**EXTRACTED TEXT:**

Mushroom Bolognese
Lots of us are trying to eat less meat but we still want to enjoy some of our favorite dishes, like a great bolognese sauce. This recipe lets you do that and satisfy any vegetarian friends. The meaty mushrooms are a great substitute for meat and this recipe uses all the usual ingredients of a great meat sauce - wine, broth and lots of aromatic vegetables.
Mushroom Bolognese
If you don't want to use the porcini mushrooms, you can leave them out. They just add another nice layer of flavor. The sugar in the recipe is to cut the acidity of the tomatoes - when I make a regular bolognese sauce with meat, the fat in the meat helps cut the acidity of the tomatoes. In this recipe, I feel you need the sugar to do that.

**DATASET CONTENT:**

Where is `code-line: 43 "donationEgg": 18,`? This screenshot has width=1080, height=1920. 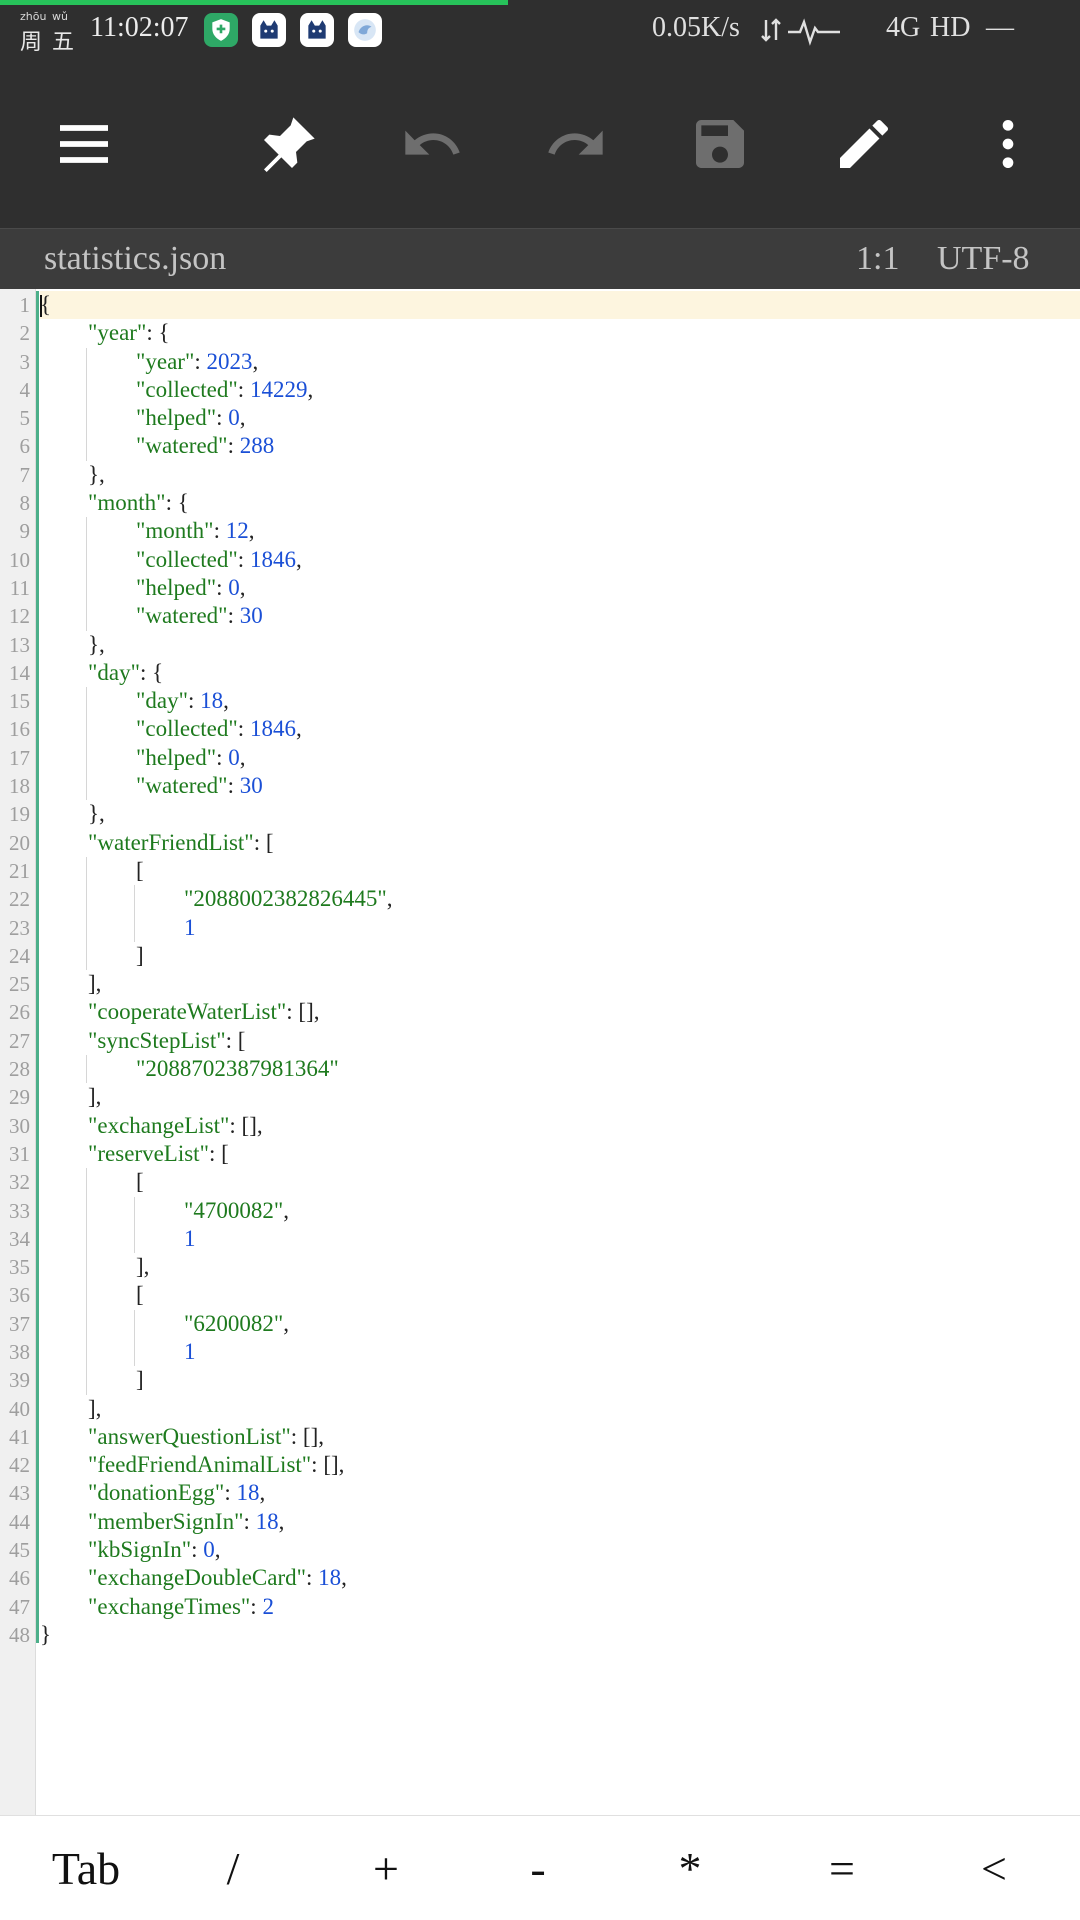
code-line: 43 "donationEgg": 18, is located at coordinates (540, 1493).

**EXERCISE PROMPT:**
Please continue the mushroom bolognese recipe text above, picking up right after its last sentence.

**RESPONSE:**
Ingredients:
- 2 tablespoons olive oil
- 1 large carrot, peeled and diced
- 2 medium sized celery ribs, diced
- 1/2 medium onion, diced
- sea salt or kosher salt and freshly ground black pepper
- 3 garlic cloves, grated or minced
- 3/4 cup red wine
- about 1 pound of mushrooms (I used a mix of mostly baby bellas and some shiitake), chopped
- 1 ounce of dried porcini mushrooms
- 1-1/2 cups beef (or vegetable, if you want this to be vegetarian) broth
- 1 15-ounce can whole tomatoes, crushed
- 1 15-ounce can tomato sauce or puree
- 2 bay leaves
- 2 teaspoons sugar
- 2 teaspoons dried oregano
- 1 teaspoon dried thyme
Instructions:
Soak the dried porcini mushrooms in 1 cup of very warm water and let sit for 20 minutes. Strain through a cheesecloth or a coffee filter and keep the liquid. Do not use a metal mesh strainer for this step - it is not fine enough. Chop the mushrooms.
Saute the onion, carrot and celery in a large pot in the olive oil with a big pinch of kosher or sea salt and a few grindings of pepper. Let the vegetables cook for about 8 minutes, on low heat. Add the garlic and cook for one minute. Increase heat and add the wine. Cook for 5 minutes, making sure the wine is simmering. Add the mushrooms.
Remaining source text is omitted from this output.